Mom’s a diabetic on insulin, and emotional upheaval can trigger reactions, as well, like low blood sugar. We were all nervous the first night she would sleep alone in the apartment. Mom had never stayed by herself before and she was fearful of this. Her caring daughter slept over with her the first couple of nights. The third night, just before snuggling into her own bed, she received a frantic call from her traumatized mother. Mom blurted out that there was a male spook in the apartment! What the heck? Her mom was instructed to get out of bed and inspect the apartment, pushing her walker while staying on the phone line. As she made her way out of the bedroom, she heard someone knocking on her locked door, asking if she was having a problem. Why had she heard a male voice, repeating, “Hello? Hello?” I’ll tell you why… We had insisted that she wear her medic-alert necklace around the apartment, in case of a fall. She took it to heart and mistakenly wore it to bed. Of course she rolled over on it in her sleep, and set it off! The SPOOK MYSTERY was solved.

Another evening, after spending the entire day in Palliative Care, Mom had a mission. Weeks before, Dad had apparently voiced a request to have one of his mother’s butter cakes. Of course, without him to help her make the cake, she hadn’t been able to get it done. Now that he was in Care, she was determined that we’d go back to her apartment and assist her. (Dad had not had more than a couple of bites or swallows a day for the last few weeks, but she was determined they’d be having cake and coffee in his room the next day!) Of course, by then it was early evening and the reluctant senior kids, went home with her and helped prepare the batter. By the time the kids made it home that night; they flopped into bed exhausted! You’re wondering if Dad enjoyed his butter cake, aren’t you? He did swallow a couple of morsels and washed it down with a little coffee. It didn’t matter. His wife had something she needed to do and her family enjoyed the cake with him.

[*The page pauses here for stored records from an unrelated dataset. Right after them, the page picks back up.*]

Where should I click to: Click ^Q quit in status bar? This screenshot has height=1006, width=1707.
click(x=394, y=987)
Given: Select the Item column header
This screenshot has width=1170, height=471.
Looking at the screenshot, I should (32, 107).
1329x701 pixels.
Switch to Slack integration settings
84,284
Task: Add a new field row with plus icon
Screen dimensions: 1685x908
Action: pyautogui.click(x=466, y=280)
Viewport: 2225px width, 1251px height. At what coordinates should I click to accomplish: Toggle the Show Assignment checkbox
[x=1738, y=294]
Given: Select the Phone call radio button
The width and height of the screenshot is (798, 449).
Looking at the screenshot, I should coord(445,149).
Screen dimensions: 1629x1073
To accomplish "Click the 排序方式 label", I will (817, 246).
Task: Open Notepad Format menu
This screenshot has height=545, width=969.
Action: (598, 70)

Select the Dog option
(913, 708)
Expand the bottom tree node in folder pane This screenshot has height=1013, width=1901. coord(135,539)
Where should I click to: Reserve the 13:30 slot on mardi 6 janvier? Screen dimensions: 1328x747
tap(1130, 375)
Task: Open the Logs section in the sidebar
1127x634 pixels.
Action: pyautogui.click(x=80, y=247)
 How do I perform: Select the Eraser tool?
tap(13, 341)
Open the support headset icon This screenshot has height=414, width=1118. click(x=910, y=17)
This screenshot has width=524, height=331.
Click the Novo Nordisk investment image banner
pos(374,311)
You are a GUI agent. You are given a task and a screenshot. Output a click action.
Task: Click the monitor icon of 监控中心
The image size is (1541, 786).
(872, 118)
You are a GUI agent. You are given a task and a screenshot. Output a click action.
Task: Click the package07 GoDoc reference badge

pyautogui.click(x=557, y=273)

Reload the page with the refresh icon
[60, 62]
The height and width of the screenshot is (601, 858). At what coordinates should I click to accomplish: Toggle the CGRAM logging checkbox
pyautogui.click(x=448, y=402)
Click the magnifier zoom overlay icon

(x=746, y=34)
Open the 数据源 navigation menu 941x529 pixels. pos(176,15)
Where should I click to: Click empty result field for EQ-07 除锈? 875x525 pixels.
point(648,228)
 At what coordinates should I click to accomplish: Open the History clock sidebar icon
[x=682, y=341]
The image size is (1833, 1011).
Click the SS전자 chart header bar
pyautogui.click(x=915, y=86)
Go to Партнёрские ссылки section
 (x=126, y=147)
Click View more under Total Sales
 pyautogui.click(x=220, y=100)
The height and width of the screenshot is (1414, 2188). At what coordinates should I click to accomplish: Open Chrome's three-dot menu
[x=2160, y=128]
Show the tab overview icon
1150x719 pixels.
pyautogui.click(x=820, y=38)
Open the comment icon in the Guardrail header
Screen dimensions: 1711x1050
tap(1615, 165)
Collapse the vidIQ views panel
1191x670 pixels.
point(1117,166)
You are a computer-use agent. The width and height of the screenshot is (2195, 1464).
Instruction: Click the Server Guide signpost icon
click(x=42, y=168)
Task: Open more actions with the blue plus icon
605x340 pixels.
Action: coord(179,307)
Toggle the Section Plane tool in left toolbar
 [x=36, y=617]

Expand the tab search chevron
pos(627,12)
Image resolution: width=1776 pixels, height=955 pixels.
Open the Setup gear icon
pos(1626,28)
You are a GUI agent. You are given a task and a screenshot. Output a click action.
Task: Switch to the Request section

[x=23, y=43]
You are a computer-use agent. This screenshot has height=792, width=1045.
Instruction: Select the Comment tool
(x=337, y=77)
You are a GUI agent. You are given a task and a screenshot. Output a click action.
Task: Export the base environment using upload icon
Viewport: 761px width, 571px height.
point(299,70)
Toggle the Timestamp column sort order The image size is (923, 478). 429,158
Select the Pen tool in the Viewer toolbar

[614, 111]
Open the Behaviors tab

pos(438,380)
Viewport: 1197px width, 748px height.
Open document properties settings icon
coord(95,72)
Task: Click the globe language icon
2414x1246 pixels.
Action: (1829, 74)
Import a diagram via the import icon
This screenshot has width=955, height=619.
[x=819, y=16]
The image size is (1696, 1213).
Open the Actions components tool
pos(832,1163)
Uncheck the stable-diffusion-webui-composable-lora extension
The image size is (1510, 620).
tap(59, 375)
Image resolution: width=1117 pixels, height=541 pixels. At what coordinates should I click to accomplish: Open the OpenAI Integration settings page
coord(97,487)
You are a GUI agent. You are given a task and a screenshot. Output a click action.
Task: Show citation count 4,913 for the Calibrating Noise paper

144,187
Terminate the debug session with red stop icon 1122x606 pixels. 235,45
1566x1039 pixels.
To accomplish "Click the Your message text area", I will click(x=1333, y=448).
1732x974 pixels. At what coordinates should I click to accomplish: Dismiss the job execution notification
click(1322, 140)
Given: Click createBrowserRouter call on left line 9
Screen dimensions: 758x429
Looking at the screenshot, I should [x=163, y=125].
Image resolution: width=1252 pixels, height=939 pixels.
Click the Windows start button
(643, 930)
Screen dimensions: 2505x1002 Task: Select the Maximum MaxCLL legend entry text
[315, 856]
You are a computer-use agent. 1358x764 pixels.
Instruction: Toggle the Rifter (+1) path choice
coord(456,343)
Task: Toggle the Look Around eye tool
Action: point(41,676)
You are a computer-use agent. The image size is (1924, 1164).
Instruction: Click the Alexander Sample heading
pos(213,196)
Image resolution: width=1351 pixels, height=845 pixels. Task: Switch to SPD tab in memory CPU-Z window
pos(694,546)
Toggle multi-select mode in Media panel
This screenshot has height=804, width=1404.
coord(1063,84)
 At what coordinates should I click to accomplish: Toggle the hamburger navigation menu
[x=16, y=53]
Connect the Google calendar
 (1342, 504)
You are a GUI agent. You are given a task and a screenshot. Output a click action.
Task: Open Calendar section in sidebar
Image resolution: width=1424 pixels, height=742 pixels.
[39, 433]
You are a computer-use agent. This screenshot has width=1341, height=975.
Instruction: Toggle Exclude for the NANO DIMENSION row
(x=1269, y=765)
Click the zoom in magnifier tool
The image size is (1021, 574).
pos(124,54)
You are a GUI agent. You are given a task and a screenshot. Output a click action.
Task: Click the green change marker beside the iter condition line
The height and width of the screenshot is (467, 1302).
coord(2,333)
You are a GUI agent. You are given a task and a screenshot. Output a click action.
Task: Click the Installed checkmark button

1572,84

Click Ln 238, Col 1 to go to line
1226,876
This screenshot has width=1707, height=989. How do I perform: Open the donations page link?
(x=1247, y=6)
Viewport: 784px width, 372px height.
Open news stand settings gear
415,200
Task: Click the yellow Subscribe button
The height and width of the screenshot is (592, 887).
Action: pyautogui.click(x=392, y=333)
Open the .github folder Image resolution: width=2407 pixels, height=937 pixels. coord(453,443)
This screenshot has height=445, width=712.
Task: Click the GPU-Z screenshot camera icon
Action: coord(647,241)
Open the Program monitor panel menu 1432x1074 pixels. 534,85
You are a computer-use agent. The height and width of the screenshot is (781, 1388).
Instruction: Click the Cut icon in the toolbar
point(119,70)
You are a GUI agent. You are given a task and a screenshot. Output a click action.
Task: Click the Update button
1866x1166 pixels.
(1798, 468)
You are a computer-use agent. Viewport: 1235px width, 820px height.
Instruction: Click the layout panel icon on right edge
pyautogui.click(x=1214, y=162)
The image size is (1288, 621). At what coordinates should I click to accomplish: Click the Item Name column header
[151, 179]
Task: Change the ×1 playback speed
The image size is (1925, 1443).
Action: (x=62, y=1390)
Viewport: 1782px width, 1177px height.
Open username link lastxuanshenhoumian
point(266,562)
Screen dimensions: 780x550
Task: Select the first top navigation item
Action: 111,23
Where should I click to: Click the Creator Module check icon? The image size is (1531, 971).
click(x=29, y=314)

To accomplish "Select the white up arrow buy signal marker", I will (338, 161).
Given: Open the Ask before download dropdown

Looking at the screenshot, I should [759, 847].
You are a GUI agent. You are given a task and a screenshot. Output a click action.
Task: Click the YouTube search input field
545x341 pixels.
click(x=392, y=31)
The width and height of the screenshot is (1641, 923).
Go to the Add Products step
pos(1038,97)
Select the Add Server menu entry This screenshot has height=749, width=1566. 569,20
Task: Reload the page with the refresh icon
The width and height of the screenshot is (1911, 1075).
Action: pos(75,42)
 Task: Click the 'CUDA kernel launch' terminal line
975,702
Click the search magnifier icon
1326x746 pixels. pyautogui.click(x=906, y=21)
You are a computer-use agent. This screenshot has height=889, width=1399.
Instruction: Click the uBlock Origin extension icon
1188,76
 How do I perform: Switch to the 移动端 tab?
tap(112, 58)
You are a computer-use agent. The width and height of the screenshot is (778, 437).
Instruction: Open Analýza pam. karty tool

For the next few days, Dad slept most of the time, conserving his energy, and we hung out with him in his room (watching him snooze). He had some unfinished business and he wasn’t going anywhere until he had everything in order (organized to the last moment). He had us call the Pastor, once again, to drop by the hospital, as he had some final requests to make. Mostly sleeping during our visits, but the minute the Pastor walked in, Dad’s eyes opened and he carried out his meeting regarding particular details for his service. The little control freak even made demands about what the Pastor was to wear. He wanted a black suit with a black tie… (This organization and control appears to have shown up as a family trait with his own senior kids… I’m just saying …)

Opa, as well, waited to have his final visits with his grandsons. When they arrived for the weekend, he was awake and ready to chat, intermittently. What we didn’t expect to happen, was that two days later after they’d ferried and flew home, he appeared to rally. And just as the head nurse said, on the 6th day, they moved him to a room with another patient, as they required his room for another family. On the 7th day, we were stunned to find out that we would be moving him up to the 5th floor of the hospital.

Now, that brief stay, my friends, will be the next post of Tender Tuesdays. Let me just say, you’ll understand why his stay was brief on this part of his journey!

I’m sure many readers have experienced similar situations, as a loved one is admitted to Palliative Care. The nursing staff was incredibly supportive and caring, and we are grateful. Please leave a comment below and share some of your stories with us. I’m sure you’ve had some TENDER MOMENTS of your own.

6 Responses »

  1. As I’m reading this and remembering I find it amazing how we all pulled together and got it all organized and executed never having done it before. Rah-Rah Team !!!

  2. So appreciate your writings. How fortunate that my aunt & uncle have such loving, caring children living close by….one thing I learned when my dad was in the nursing home was that many elderly seniors were not so lucky.